Matahari pagi menyapa dengan hangatnya. Seorang gadis cantik sedang berdiri di halaman depan rumah. Gadis dengan rambutnya yang digerai indah itu membantu pelayan merawat tanaman bunga.
"Nona, sebaiknya Anda masuk saja ke dalam rumah." Seorang pelayan menyuruhnya untuk berhenti membantunya. Tapi Sania tidak menghiraukannya.
"Nona, tolong hentikan. Nanti saya yang dimarahi," ujar pelayan itu lagi.
"Sania, kenapa kamu di sini?" Suara Math tiba-tiba terdengar dari arah belakang mereka. Serentak kedua orang itu menoleh ke belakang. Terlihat Math berdiri dengan pakaian rapi, sepertinya akan segera ke kantor.
"Ayah, aku sedang—"
"Masuk ke dalam, Sania. Takut jika Son membutuhkan sesuatu," perintahnya. Bukan berarti melarang menantunya untuk keluar rumah, tapi keadaan Son yang sangat membutuhkan bantuan orang lain. Math sangat mengkhawatirkan keadaan putranya.
"Baik, Yah." Sania langsung beranjak pergi. Belum juga dia mencapai pintu depan. Terdengar langkah kaki seseorang mendekat. Pak Satpam yang berjaga di depan berlari dengan kencangnya menghampiri mereka semua.
"Ada apa? Kenapa kau lari-lari?" tanya Math.
"Maaf, Tuan. Di depan ada seorang pria muda yang memaksa untuk masuk. Katanya ingin bertemu dengan Nona Sania." Mendengar namanya disebut, Sania berjalan mendekat.
"Ingin bertemu denganku?"
"Iya, Nona. Tapi saya tanya katanya belum membuat janji apa pun dengan Nona."

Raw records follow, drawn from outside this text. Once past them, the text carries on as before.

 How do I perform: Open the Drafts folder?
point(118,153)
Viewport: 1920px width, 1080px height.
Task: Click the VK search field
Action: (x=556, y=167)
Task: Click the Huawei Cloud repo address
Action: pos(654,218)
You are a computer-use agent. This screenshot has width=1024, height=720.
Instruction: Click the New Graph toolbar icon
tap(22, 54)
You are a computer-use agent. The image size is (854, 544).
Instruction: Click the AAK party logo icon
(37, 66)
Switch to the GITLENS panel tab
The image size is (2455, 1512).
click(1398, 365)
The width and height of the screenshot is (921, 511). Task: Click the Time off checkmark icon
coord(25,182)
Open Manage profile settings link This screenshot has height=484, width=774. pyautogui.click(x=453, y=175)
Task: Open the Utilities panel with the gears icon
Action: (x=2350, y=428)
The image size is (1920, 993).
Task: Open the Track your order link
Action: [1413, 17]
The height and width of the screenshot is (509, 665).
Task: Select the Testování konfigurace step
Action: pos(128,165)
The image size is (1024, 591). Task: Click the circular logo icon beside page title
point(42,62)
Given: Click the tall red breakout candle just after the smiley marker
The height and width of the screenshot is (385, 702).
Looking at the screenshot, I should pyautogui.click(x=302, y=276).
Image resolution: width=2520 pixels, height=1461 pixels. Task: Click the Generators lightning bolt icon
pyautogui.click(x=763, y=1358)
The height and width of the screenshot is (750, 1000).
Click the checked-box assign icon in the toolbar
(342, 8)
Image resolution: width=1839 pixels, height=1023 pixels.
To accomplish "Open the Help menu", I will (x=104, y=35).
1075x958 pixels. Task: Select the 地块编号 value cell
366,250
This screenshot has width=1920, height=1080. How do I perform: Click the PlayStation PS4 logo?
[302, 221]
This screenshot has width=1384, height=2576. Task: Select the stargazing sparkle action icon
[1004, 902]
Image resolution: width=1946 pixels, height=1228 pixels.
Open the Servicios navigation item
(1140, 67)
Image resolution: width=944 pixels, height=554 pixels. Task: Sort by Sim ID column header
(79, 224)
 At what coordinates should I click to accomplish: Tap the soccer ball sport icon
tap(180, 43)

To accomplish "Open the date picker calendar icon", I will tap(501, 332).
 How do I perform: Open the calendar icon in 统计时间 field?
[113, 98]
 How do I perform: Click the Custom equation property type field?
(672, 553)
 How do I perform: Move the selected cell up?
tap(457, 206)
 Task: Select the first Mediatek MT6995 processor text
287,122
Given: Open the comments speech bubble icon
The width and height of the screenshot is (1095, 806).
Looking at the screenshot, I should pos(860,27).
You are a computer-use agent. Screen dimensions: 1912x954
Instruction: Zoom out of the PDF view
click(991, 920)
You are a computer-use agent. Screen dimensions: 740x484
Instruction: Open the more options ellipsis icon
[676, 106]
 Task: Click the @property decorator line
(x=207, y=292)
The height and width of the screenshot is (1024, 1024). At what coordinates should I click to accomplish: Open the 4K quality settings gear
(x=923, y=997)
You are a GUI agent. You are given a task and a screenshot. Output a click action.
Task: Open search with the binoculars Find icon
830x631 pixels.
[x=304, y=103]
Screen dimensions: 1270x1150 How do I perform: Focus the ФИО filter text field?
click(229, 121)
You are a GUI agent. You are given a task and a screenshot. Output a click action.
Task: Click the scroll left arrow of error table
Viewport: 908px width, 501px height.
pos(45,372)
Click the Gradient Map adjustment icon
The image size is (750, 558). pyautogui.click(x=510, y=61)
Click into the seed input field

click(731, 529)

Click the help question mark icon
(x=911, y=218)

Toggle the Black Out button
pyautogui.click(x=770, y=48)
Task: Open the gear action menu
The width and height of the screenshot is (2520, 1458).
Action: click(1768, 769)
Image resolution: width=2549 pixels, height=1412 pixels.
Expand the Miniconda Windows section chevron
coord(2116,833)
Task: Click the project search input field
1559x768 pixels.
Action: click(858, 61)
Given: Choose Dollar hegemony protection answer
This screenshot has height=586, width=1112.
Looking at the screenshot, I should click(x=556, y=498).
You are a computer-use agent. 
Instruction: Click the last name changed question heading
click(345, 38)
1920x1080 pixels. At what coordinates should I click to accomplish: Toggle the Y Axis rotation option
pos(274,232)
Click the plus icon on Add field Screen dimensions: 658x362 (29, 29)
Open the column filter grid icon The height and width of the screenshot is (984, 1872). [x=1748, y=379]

Sania dan Math saling pandang. Dengan cepat Math mengakhiri tatapan itu dan berjalan ke arah depan. Sania mengekori dari belakang. Dia juga penasaran akan sosok pria yang ingin menemuinya.
"Apa kau mempunyai teman pria?" tanya Math ditengah-tengah mereka berjalan.
Sania langsung menggeleng. Dia tidak memiliki teman, bahkan teman wanita pun tidak punya. Tapi tiba-tiba dia teringat sesuatu.
"Jeffry!"
Dia teringat akan Jeffry, apa mungkin dia yang ingin bertemu dengannya?
Benar saja, sosok Jeffry lah yang ada di depan. Dia berkali-kali memaksa untuk masuk saat pertanyaannya dijawab oleh Pak Satpam dengan benar. Bahwa Sania memang benar ada di rumah itu, sebagai istri dari seorang tuan muda di rumah.
"Sania, kau apa kabar?" Ada perasaan senang sekaligus terkejut saat dia akhirnya bisa melihat sosok Sania lagi. Wanita yang telah mencuri hatinya secepat kilat. Tapi kenyataannya sekarang Sania benar-benar sudah menikah. Bahkan dirinya tak diundang sama sekali.
"Jeffry, dari mana kau tahu aku di sini?" Mereka saling pandang, terlihat mata pria itu sangat lah kecewa.
"Sania, apa benar kau sudah menikah?" tanyanya memastikan kembali.
Math yang menyimak keduanya berbincang akhirnya mengeluarkan suaranya. "Ini temanmu, Sania?" Gadis itu mengangguk.
"Sania, kau benar-benar sudah menikah?" pertanyaan sama yang kedua kalinya. Saat ini mereka sedang duduk berdua di ruang tamu. Setelah Math menyuruh Sania membawa temannya untuk masuk.
"Iya, Jeffry. Aku sudah menikah," jawabnya sambil menunduk. Dia merasa malu karna Sania memang sengaja menjauh dari Jeffry. Tidak mau kalau temannya itu mengetahui dirinya yang tiba-tiba menikah. Takut jika Jeffry akan mencemoohnya.
"Kenapa tidak memberitahuku? Apa kau tidak lagi menganggapku sebagai temanmu?" Kenyataan pahit yang sekarang dia terima. Bahwa wanita pujaannya telah menikah dengan pria lain. Tapi Jeffry berusaha menyembunyikan rasa kecewanya. Setidaknya dia masih bisa melihat Sania dan berteman dengannya. Untuk memastikan bahwa wanitanya ini baik-baik saja.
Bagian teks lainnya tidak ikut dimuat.